AFP: Saudi Oil Minister Ali al-Nuaimi said Tuesday there is no need for an emergency OPEC meeting to discuss a possible output cut since the situation in the crude oil market is “healthy”. by Pratap Chakravarty
NEW DELHI, Jan 16, 2007 (AFP) – Saudi Oil Minister Ali al-Nuaimi said Tuesday there is no need for an emergency OPEC meeting to discuss a possible output cut since the situation in the crude oil market is “healthy”.
“Actually there is no reason for a meeting as all the fundamentals are significantly healthier than they were at the time of the Doha meeting (in October),” Nuaimi said.
The Saudi minister was speaking in New Delhi at a gathering of oil ministers from several members of the Organisation of Petroleum Exporting Countries (OPEC), including Iran.
The minister said production cuts already agreed by OPEC were working well and there was no need to panic over oil prices that have fallen 14 percent since the beginning of 2007.
“The market doesn’t need to panic at all and there is a need to protect interests of both producers and consumers. The market is in a healthy condition and moving in the right direction,” he said.
“We took measures in Doha and measures in Abuja and I believe these measures are working well,” he said.
“Inventories in the fourth quarter have come down, which puts the market closer to balance,” the minister added.
This year’s slump in oil prices has led to calls from Venezuela and Algeria to deepen two production cuts agreed at meetings in Doha in October and Abuja in December, before the next scheduled meeting on March 15.
Nigerian energy minister Edmund Daukoru, also attending the meeting here, said the oil market was oversupplied.
“The winter has been very mild. There is substantial oversupply in the market,” said Daukoru, whose term as OPEC president ended on January 1.
The Nigerian minister was replaced as OPEC head by UAE oil minister Mohammed Al-Hamili.
“There is new non-OPEC production expected to come on stream very soon. I suspect that is the reason why the market is so soft,” Daukoru said.
OPEC has an output cut of 500,000 barrels per day (BPD) set to start February 1 after a reduction of 1.2 million BPD in November as it tries to hold the line on prices, which have fallen from peak highs of 78 dollars in July to around 53 dollars.
Daukoru, whose country is the sixth-largest producer in OPEC, said the oil cartel was waiting to see how the February cut affected prices.
“We will simply wait it out. The sky is not falling because prices are at 52 dollars a barrel,” he told reporters.

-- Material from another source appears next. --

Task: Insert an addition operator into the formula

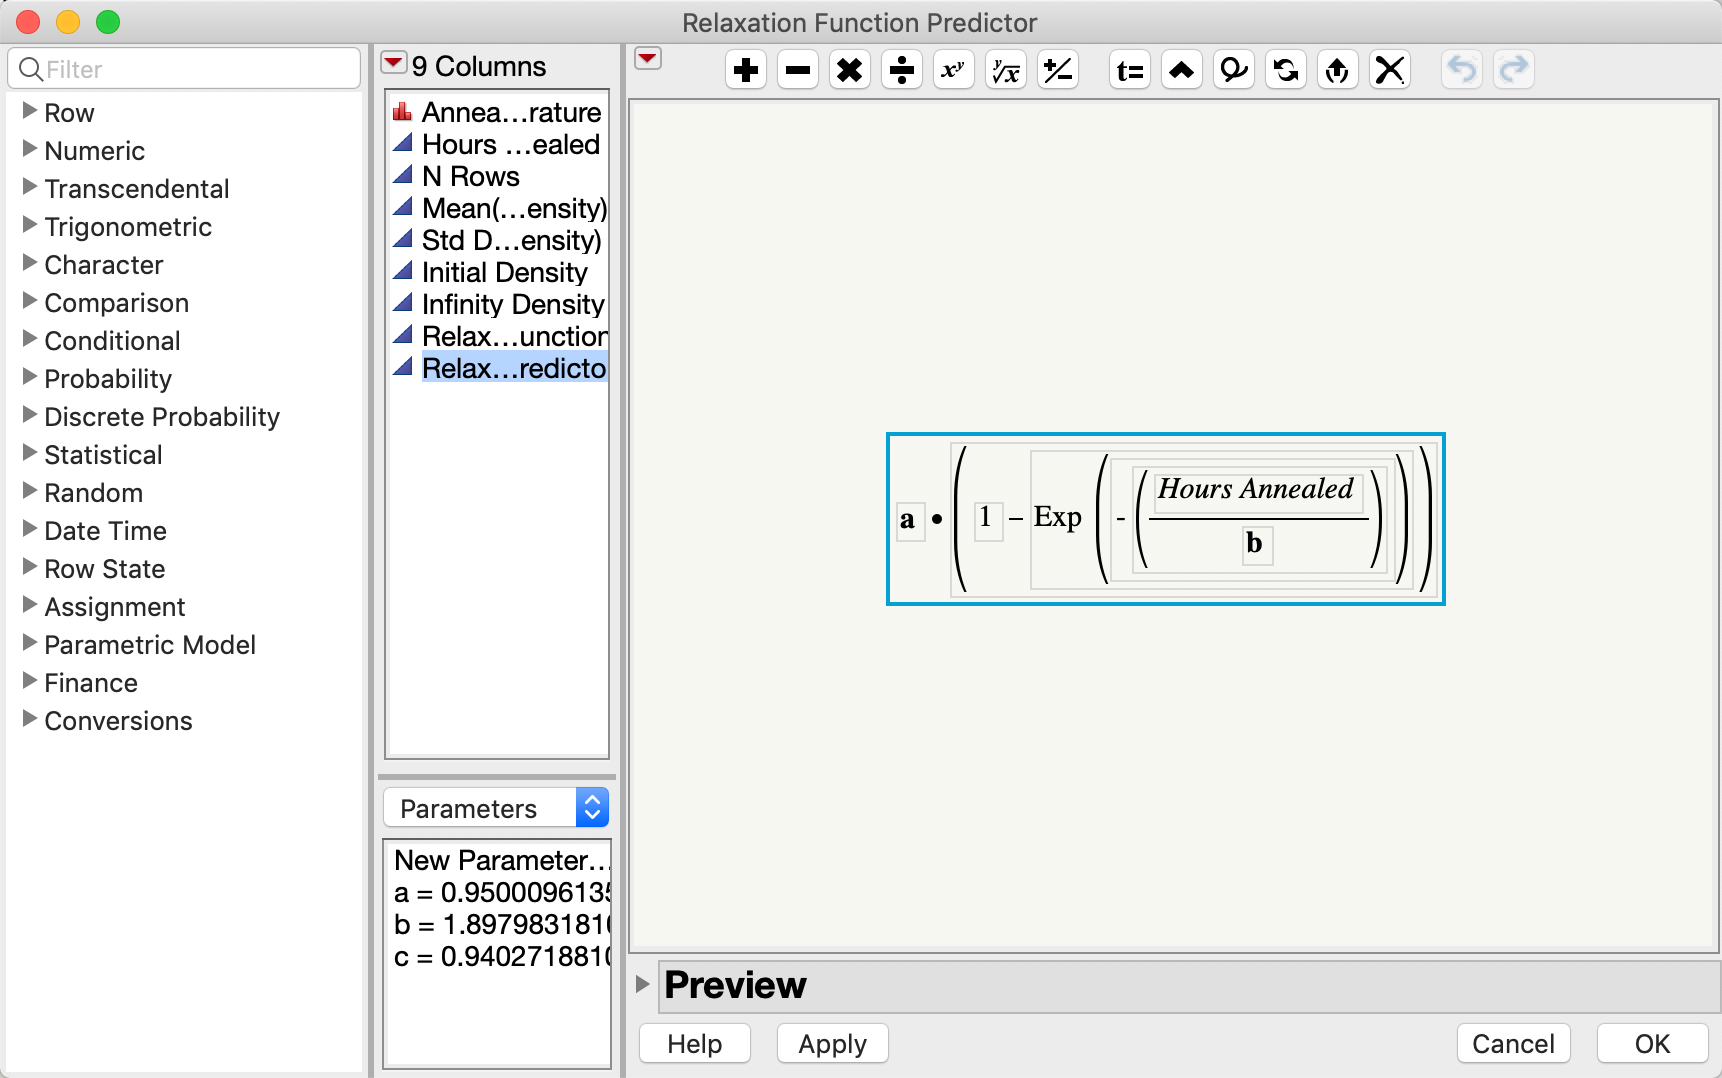Action: 745,70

Last week, prices fell to levels last seen in June 2005 due to unusually warm winter both in the United States and Europe, which have stalled demand for heating oil.

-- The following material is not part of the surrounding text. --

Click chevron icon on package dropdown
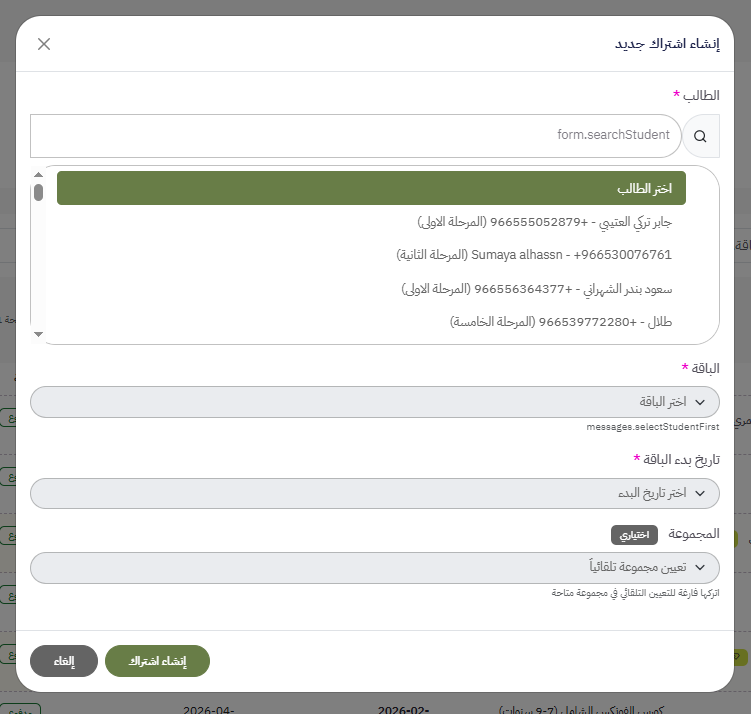Viewport: 751px width, 714px height. (x=700, y=402)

Daukoru also spoke about “energy poverty” in Africa and other parts of the developing world, saying there was an urgent need to invest in production and distribution networks there.
“See a satellite view of the world at night and the stark contrast of the blackness of Africa surrounded by the radiance of every other country,” he said.
“These nations are being left behind. We are losing our forests,” he said.
The Nigerian minister said the OPEC Fund for International Development, the World Bank, the Asian Development Bank, the United Nations and aid agencies must work together to improve access to energy sources in Africa.
“We must declare a world energy decade comparable to the millennium development goals,” said the minister, who later met with India’s petroleum minister Murli Deora.